> What is being asked
Beginning with the line that holds "Select the 17,2 steel diameter cell" and ending with the last line below, repeat each line exactly, leaving any pictures out.

> Materials provided
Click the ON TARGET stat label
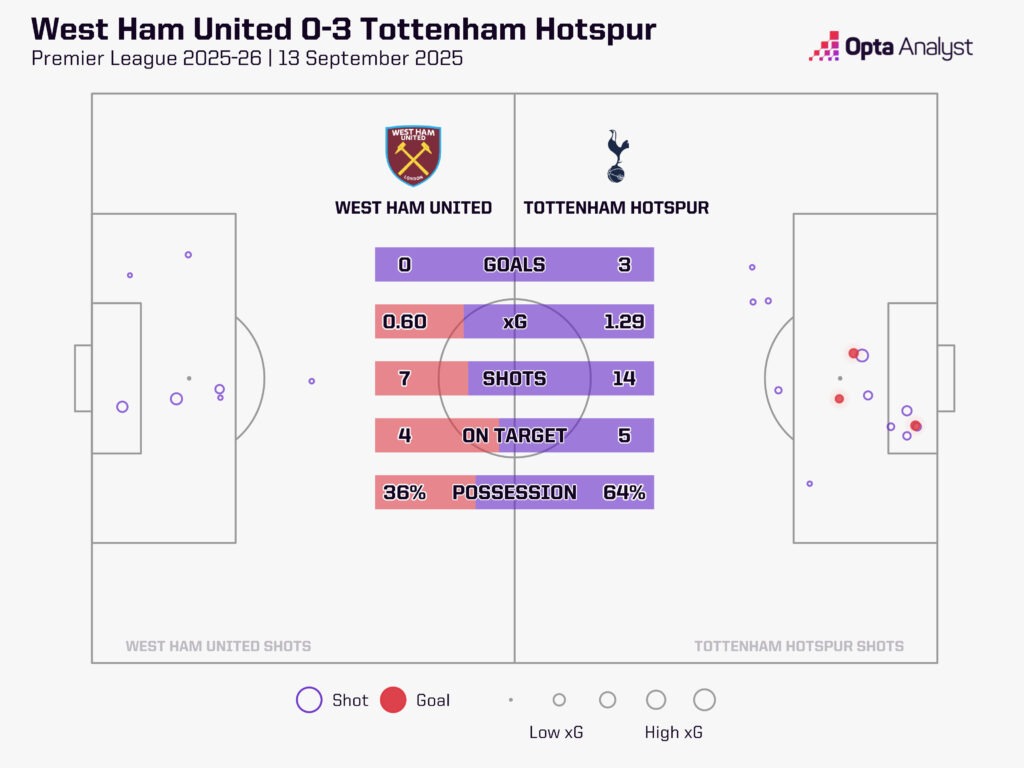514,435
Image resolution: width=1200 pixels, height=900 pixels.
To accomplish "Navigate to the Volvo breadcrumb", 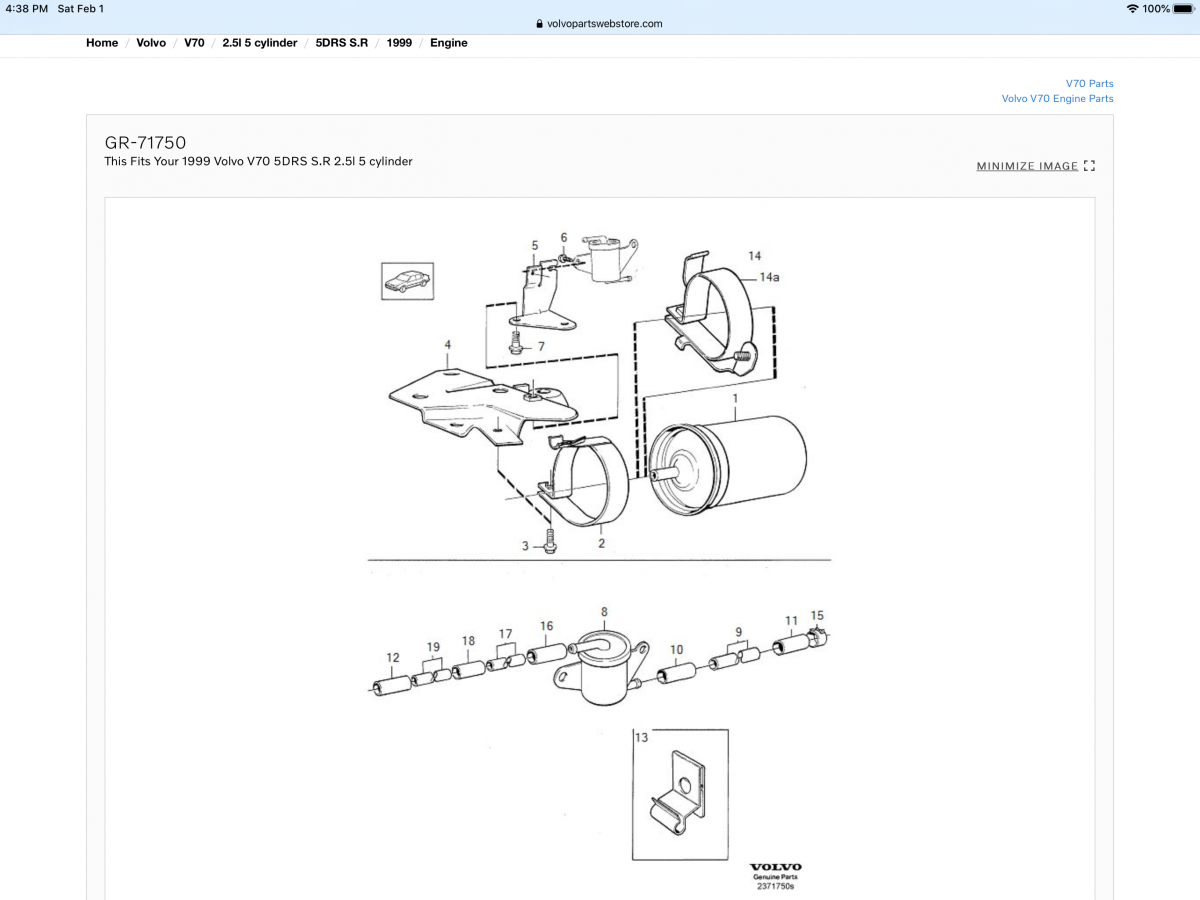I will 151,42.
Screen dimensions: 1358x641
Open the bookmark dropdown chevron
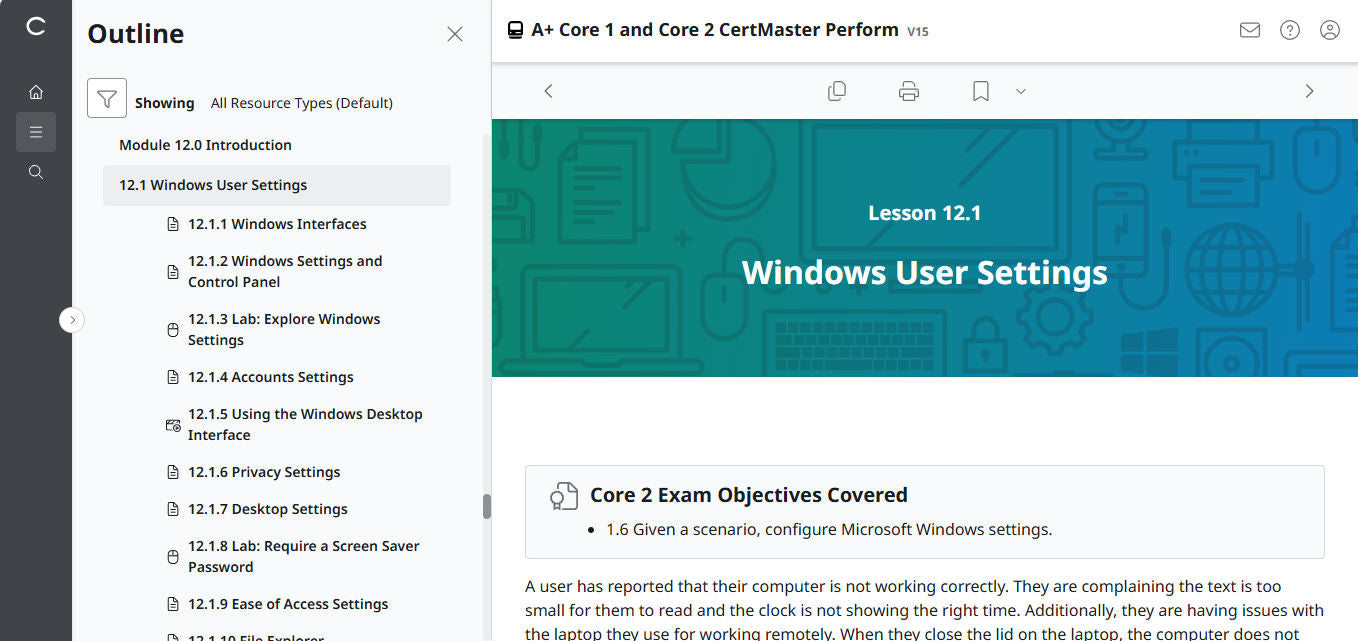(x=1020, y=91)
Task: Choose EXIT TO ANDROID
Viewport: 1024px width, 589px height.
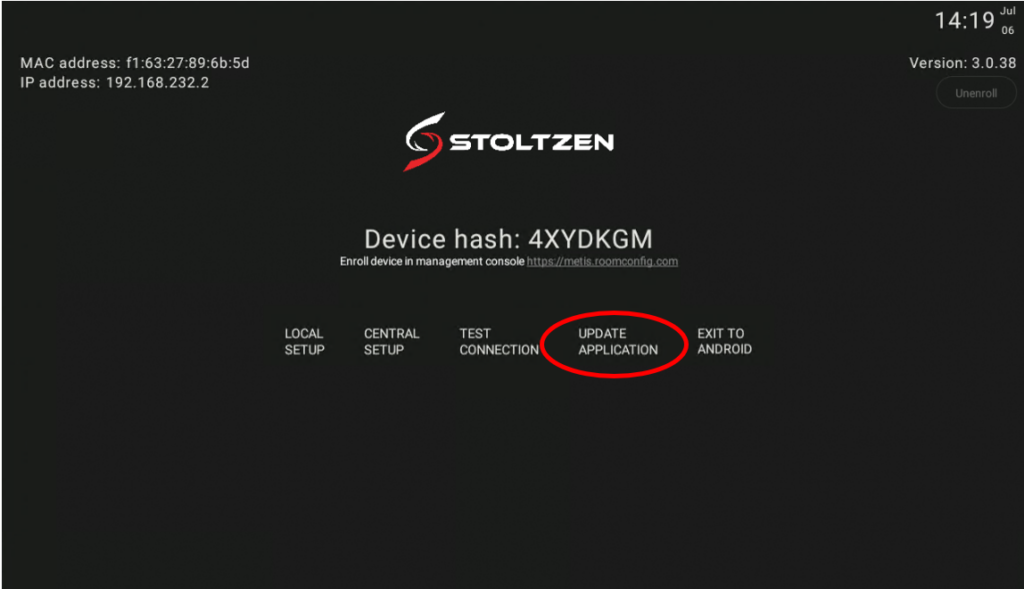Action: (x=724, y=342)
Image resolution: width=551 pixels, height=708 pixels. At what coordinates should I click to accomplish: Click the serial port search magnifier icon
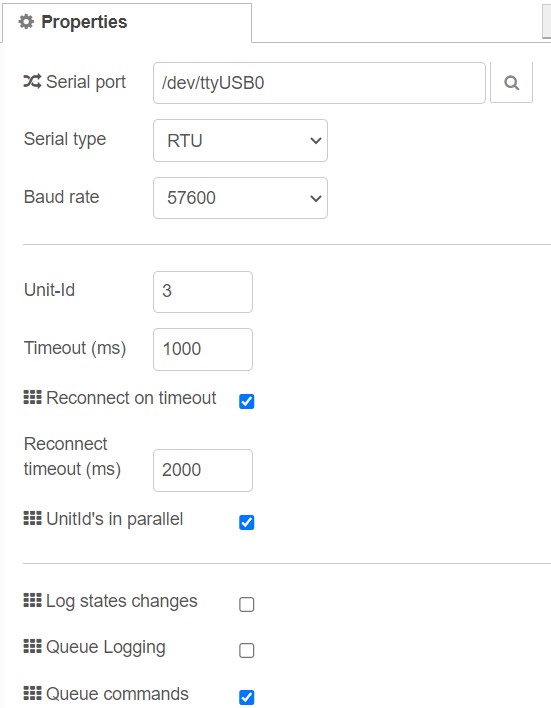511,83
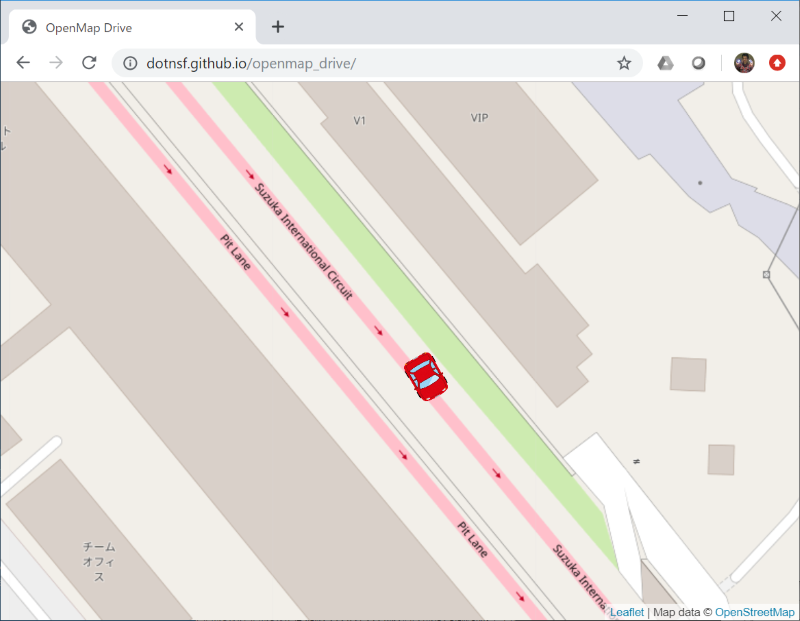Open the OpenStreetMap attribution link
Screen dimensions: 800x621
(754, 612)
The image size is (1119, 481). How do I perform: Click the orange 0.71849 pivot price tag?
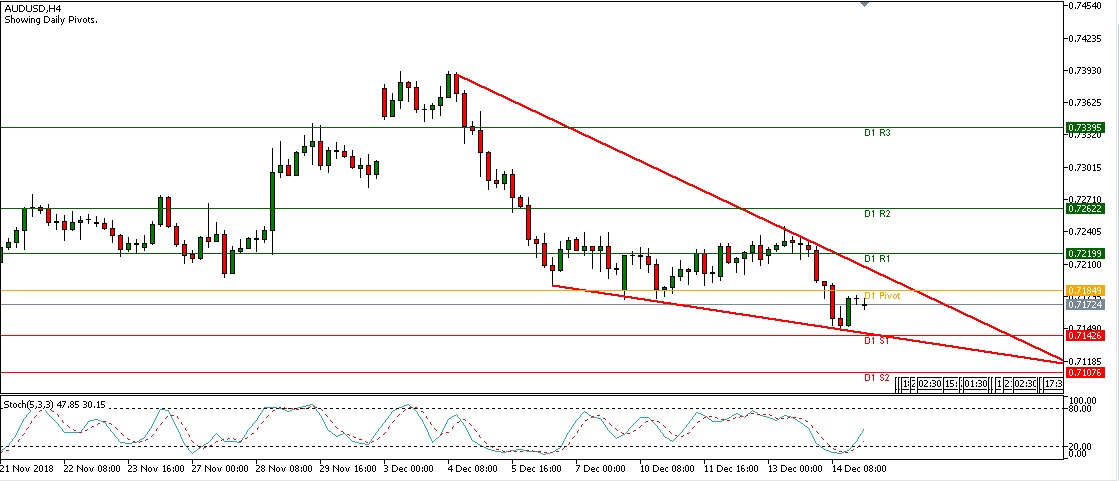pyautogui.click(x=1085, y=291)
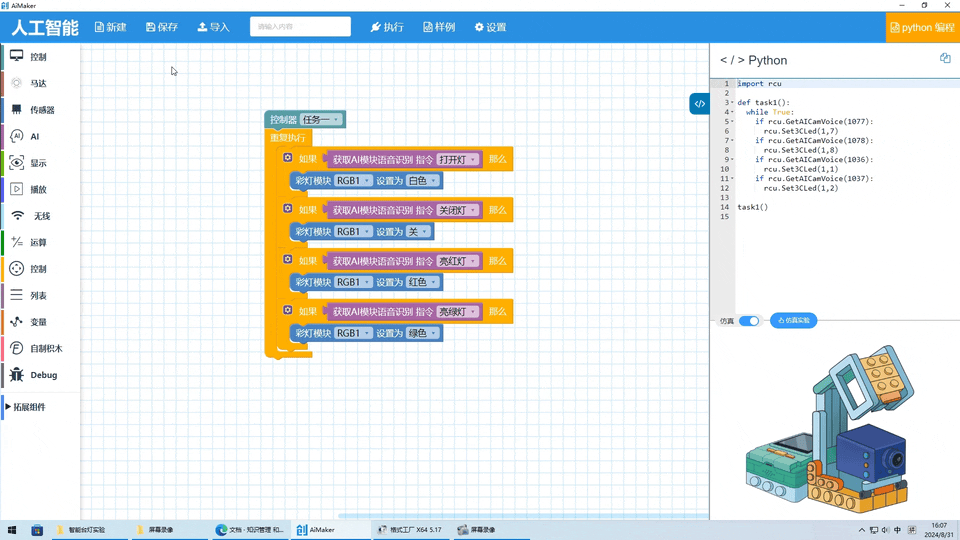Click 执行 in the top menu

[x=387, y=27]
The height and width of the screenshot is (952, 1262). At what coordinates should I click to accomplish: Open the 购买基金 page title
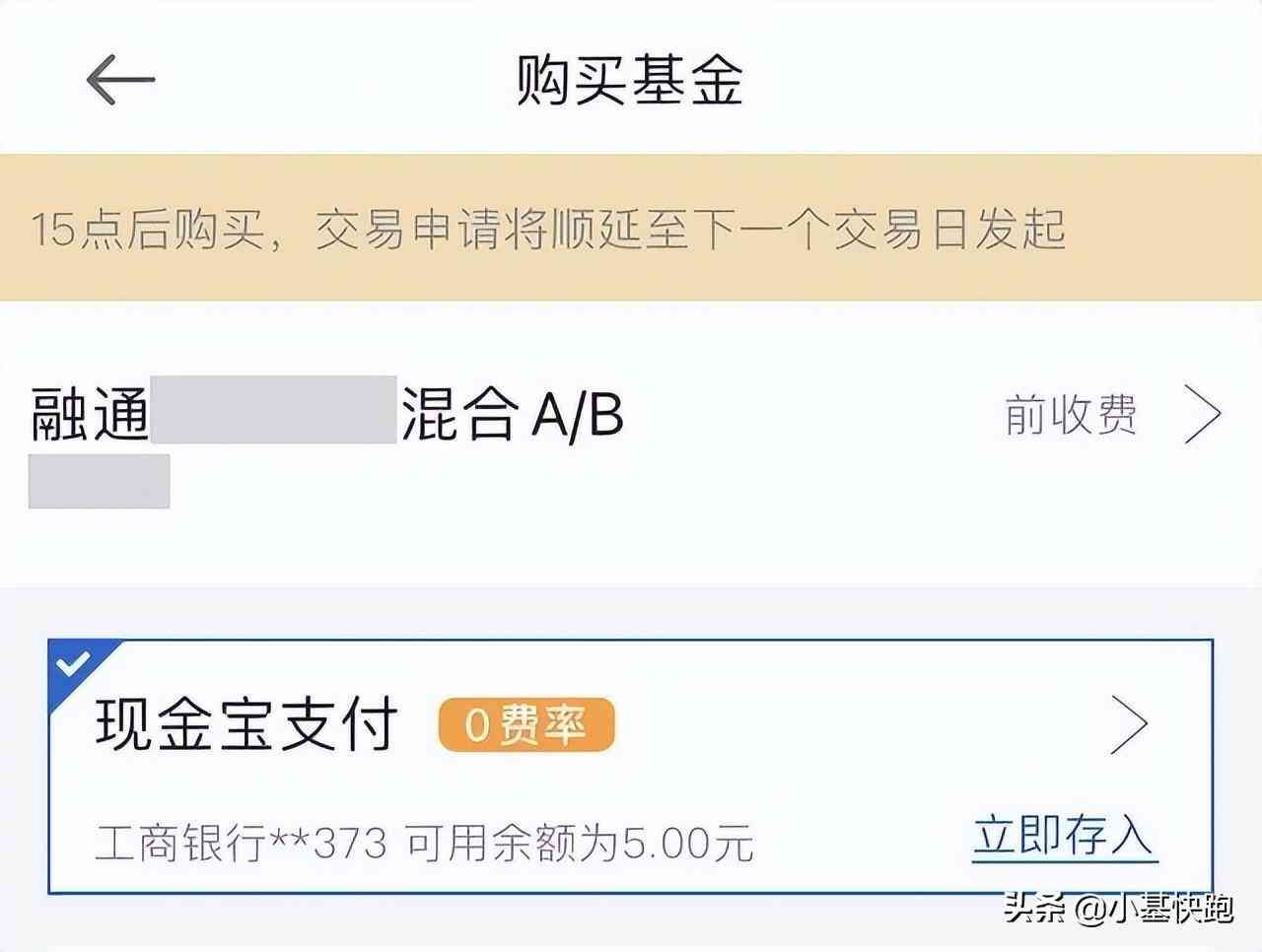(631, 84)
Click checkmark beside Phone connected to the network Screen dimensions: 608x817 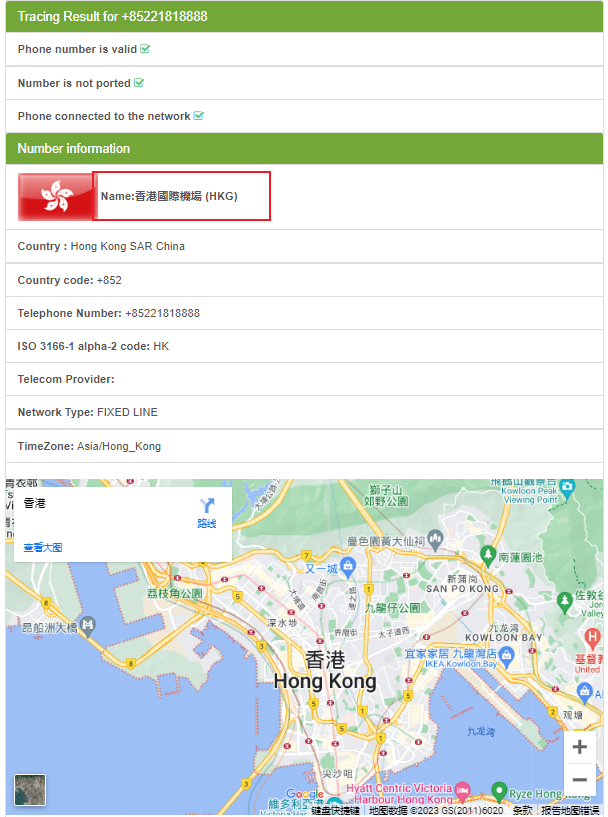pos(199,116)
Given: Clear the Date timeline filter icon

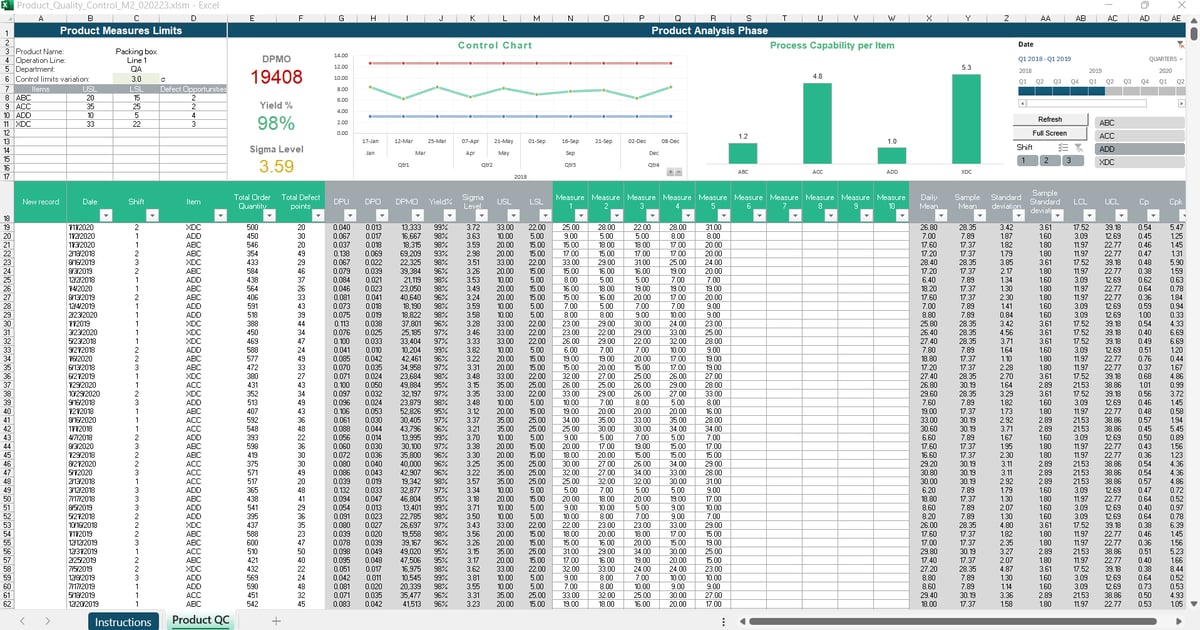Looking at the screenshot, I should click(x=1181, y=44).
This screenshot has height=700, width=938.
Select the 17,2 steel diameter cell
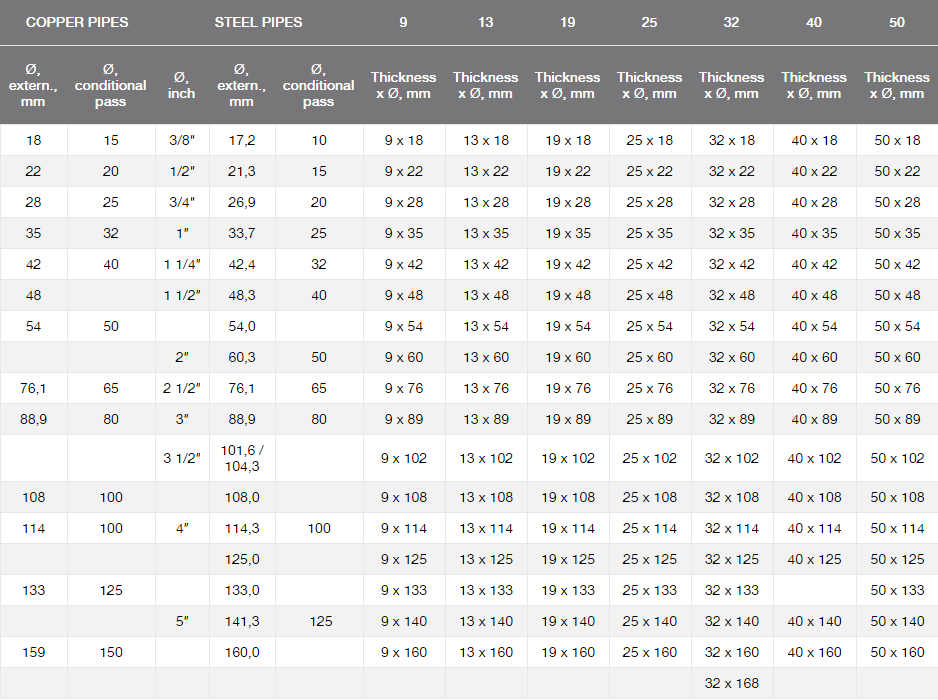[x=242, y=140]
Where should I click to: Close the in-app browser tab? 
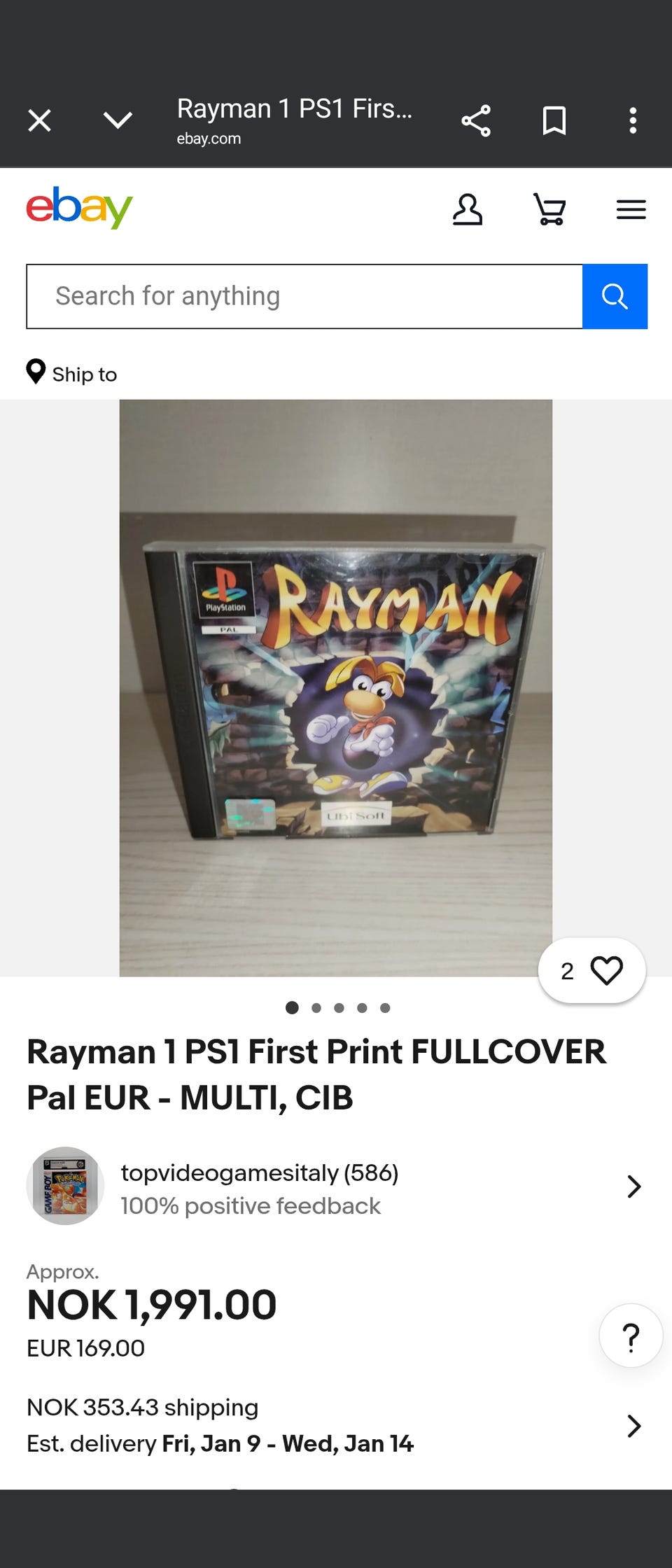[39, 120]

> Response
Select the 17,2 steel diameter cell
[x=242, y=140]
Where should I click to: Close the in-app browser tab? 
[39, 120]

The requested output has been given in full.